Do I need to wrestle with the whole "live band rap is not hip hop" argument? After Things Fall Apart, after "Sabotage"--hell, after the Fatback Band's '79 single "King Tim III (Personality Jock)," the first major-label single with actual rapping on it? No, I don't. Not even after A Tiger Dancing unfurls and has me thinking less about boom-bap and more about bop groove. The litany of Nixon-age Blue Note recordings sample-slayed a decade ago by Pete Rock and numerous Imitation Process Pete Rock Food Products is Frankensteined back into life on Heiruspecs' sophomore release, evoking that strange pre-Headhunters period where jazz met funk but hadn't fully fused yet. The beats are slotted into a mode where the break itself is less a support structure than the means to an end, but the steady churn of rhythmic hooks maintains undertones of elasticity. Most breathe the fumes of dVRG's electric piano, a sprightly thing that traipses like George Duke at his most energetic. The grooves feel like they could burst into euphoric crescendos of trembling, loose improv at any moment--but they don't.

Nor do they need to.
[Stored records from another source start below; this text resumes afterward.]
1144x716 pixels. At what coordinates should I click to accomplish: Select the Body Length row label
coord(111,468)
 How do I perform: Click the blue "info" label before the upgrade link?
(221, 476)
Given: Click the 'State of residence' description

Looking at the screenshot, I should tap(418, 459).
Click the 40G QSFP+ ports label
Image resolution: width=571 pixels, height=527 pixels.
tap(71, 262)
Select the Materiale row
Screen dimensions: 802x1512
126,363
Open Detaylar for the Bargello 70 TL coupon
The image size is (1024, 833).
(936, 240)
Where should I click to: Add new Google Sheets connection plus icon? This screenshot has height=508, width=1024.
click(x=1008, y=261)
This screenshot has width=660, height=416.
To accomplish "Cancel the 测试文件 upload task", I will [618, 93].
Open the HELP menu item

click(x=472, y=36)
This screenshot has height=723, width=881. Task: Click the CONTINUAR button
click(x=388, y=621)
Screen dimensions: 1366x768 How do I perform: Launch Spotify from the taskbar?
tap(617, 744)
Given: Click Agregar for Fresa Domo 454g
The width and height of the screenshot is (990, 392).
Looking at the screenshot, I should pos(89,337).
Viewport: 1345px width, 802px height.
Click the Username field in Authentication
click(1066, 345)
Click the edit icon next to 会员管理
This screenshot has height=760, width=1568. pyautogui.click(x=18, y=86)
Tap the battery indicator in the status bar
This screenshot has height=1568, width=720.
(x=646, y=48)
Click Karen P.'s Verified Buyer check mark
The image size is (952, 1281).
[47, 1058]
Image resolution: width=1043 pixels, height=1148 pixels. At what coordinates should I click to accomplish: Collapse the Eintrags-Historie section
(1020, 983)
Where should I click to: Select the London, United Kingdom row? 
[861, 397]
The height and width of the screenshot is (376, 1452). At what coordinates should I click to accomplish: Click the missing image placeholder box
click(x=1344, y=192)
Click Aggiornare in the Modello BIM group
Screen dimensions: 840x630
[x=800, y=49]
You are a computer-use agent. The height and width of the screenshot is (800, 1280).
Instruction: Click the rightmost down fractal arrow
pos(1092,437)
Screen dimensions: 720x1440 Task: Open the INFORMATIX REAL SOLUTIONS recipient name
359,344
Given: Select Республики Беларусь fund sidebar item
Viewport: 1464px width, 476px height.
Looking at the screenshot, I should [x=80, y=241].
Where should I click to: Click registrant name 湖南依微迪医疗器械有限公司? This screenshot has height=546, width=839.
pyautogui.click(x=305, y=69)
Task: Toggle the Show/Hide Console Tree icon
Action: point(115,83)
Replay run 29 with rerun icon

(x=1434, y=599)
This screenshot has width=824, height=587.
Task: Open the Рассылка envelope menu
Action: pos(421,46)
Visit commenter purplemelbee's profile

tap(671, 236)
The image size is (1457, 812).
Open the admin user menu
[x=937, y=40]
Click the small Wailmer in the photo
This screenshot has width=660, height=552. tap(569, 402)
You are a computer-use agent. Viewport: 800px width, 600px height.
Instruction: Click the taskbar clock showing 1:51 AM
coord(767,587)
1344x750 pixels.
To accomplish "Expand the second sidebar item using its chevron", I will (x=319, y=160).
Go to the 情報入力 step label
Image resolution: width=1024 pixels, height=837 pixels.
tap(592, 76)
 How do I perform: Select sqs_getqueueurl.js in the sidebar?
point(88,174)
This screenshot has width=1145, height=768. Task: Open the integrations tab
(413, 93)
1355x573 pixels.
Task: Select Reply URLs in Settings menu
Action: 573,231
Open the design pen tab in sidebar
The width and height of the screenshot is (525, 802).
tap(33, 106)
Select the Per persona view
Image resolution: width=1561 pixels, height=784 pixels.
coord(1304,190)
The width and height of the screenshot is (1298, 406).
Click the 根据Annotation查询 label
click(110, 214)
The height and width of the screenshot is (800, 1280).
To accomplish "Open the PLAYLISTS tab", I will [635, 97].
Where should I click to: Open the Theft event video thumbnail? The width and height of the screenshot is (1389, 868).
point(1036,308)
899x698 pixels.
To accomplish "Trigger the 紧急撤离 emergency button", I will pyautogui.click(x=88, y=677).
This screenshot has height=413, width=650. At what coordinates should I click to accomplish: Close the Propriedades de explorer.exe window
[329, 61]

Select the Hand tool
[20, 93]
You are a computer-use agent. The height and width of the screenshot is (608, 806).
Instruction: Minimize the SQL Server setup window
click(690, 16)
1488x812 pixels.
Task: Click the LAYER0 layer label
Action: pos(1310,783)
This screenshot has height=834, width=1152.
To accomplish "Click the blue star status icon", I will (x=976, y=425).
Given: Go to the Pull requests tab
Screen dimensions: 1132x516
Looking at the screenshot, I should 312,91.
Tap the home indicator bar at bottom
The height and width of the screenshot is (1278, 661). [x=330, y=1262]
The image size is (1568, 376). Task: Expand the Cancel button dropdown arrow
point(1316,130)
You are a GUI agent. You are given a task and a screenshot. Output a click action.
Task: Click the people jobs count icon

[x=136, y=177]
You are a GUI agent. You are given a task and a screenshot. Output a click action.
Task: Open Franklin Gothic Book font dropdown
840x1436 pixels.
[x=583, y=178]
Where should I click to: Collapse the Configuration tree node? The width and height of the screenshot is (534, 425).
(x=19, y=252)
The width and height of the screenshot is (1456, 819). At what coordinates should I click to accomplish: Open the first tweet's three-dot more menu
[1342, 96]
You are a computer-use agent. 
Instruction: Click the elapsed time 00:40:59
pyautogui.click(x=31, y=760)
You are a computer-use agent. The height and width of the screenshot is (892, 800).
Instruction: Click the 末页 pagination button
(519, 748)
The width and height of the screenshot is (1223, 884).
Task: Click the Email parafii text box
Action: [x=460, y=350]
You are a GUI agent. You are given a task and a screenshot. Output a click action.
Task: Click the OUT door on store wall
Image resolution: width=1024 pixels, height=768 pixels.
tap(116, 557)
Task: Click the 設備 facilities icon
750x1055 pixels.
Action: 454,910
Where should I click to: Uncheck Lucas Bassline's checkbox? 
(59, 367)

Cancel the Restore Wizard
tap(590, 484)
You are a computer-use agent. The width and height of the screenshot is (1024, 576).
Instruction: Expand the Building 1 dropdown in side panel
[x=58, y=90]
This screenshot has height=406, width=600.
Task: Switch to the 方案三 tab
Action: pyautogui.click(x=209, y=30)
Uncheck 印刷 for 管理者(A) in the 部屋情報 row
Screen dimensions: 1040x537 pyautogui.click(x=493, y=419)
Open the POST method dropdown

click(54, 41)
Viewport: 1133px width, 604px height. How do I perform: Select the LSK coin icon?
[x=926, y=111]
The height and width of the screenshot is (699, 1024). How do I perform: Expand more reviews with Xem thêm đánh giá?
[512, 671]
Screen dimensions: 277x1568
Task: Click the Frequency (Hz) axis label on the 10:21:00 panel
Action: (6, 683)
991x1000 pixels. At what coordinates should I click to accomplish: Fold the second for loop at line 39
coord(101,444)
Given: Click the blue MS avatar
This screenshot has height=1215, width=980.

It's a bit too easy to get caught up in the instrumental aspect of the group. Between those aforementioned Roots-indebted first four tracks and the borderline Krautcrunk seethe that fuels "32 Months," "Swearsong," and the title track, casual listeners might find the riffs resonating long after the verses do. But MC Felix and his counterweight Muad'dib rattle off stories of club gig mayhem and pissed-off loneliness that shun overflashy lyricism in favor of stoop-side lamentations-slash-gripe sessions. Felix offers Slugular inflections sans neuroses (which makes him not entirely Slug-like), while Muad'dib's voice revs and snaps like Hemi-powered nunchaku. They make you wanna buy them a beer or three. Mostly to make them talk more.